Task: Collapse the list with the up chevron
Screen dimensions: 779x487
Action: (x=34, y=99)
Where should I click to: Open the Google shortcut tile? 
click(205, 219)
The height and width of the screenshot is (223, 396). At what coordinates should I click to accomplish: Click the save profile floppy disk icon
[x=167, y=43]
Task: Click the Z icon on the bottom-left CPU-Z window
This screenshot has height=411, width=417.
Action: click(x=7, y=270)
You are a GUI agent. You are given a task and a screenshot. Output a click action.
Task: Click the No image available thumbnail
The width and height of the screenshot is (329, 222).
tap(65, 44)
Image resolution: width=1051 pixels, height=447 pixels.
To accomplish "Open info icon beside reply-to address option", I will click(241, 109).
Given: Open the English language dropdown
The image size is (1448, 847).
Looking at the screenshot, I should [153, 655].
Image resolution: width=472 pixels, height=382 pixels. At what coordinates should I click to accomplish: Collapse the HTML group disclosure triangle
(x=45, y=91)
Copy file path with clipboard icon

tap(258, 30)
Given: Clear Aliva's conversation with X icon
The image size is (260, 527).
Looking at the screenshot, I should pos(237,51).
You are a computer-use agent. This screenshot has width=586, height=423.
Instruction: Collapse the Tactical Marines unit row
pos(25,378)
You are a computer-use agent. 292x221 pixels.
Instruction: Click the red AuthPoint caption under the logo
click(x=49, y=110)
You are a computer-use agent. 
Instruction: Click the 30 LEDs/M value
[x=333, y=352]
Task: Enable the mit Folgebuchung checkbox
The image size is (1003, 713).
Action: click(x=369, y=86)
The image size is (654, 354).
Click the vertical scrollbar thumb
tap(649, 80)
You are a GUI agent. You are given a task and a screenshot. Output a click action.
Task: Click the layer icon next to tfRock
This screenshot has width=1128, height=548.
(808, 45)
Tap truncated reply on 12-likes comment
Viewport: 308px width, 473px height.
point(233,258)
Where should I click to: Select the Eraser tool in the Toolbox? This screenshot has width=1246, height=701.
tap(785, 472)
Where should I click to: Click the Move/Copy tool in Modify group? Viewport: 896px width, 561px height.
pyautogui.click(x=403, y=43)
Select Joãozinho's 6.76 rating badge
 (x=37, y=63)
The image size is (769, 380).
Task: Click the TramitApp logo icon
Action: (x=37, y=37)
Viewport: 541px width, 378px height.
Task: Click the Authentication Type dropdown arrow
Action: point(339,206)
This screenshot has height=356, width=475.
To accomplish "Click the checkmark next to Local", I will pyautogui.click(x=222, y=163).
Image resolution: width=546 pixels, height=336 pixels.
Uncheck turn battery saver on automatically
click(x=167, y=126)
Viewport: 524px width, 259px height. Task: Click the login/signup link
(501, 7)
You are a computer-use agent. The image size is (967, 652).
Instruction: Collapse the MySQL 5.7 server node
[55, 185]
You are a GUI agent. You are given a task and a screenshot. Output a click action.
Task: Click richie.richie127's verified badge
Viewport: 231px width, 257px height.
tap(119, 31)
- - - - - - -
**WHAT YOU ARE ASKED TO DO**
What is needed is an exact transcription of all the data.

**TASK RESULT**
Task: Collapse the list with the up chevron
Screen dimensions: 779x487
Action: (x=34, y=99)
Where should I click to: Open the Google shortcut tile? 
click(205, 219)
The height and width of the screenshot is (223, 396). At what coordinates should I click to accomplish: Click the save profile floppy disk icon
[x=167, y=43]
Task: Click the Z icon on the bottom-left CPU-Z window
This screenshot has height=411, width=417.
Action: click(x=7, y=270)
You are a GUI agent. You are given a task and a screenshot. Output a click action.
Task: Click the No image available thumbnail
The width and height of the screenshot is (329, 222).
tap(65, 44)
Image resolution: width=1051 pixels, height=447 pixels.
To accomplish "Open info icon beside reply-to address option", I will click(241, 109).
Given: Open the English language dropdown
The image size is (1448, 847).
Looking at the screenshot, I should [153, 655].
Image resolution: width=472 pixels, height=382 pixels. At what coordinates should I click to accomplish: Collapse the HTML group disclosure triangle
(x=45, y=91)
Copy file path with clipboard icon

tap(258, 30)
Given: Clear Aliva's conversation with X icon
The image size is (260, 527).
Looking at the screenshot, I should pos(237,51).
You are a computer-use agent. This screenshot has width=586, height=423.
Instruction: Collapse the Tactical Marines unit row
pos(25,378)
You are a computer-use agent. 292x221 pixels.
Instruction: Click the red AuthPoint caption under the logo
click(x=49, y=110)
You are a computer-use agent. 
Instruction: Click the 30 LEDs/M value
[x=333, y=352]
Task: Enable the mit Folgebuchung checkbox
The image size is (1003, 713).
Action: click(x=369, y=86)
The image size is (654, 354).
Click the vertical scrollbar thumb
tap(649, 80)
You are a GUI agent. You are given a task and a screenshot. Output a click action.
Task: Click the layer icon next to tfRock
This screenshot has width=1128, height=548.
(808, 45)
Tap truncated reply on 12-likes comment
Viewport: 308px width, 473px height.
point(233,258)
Where should I click to: Select the Eraser tool in the Toolbox? This screenshot has width=1246, height=701.
tap(785, 472)
Where should I click to: Click the Move/Copy tool in Modify group? Viewport: 896px width, 561px height.
pyautogui.click(x=403, y=43)
Select Joãozinho's 6.76 rating badge
 (x=37, y=63)
The image size is (769, 380).
Task: Click the TramitApp logo icon
Action: (x=37, y=37)
Viewport: 541px width, 378px height.
Task: Click the Authentication Type dropdown arrow
Action: point(339,206)
This screenshot has height=356, width=475.
To accomplish "Click the checkmark next to Local", I will pyautogui.click(x=222, y=163).
Image resolution: width=546 pixels, height=336 pixels.
Uncheck turn battery saver on automatically
click(x=167, y=126)
Viewport: 524px width, 259px height. Task: Click the login/signup link
(501, 7)
You are a computer-use agent. The image size is (967, 652).
Instruction: Collapse the MySQL 5.7 server node
[55, 185]
You are a GUI agent. You are given a task and a screenshot. Output a click action.
Task: Click richie.richie127's verified badge
Viewport: 231px width, 257px height.
tap(119, 31)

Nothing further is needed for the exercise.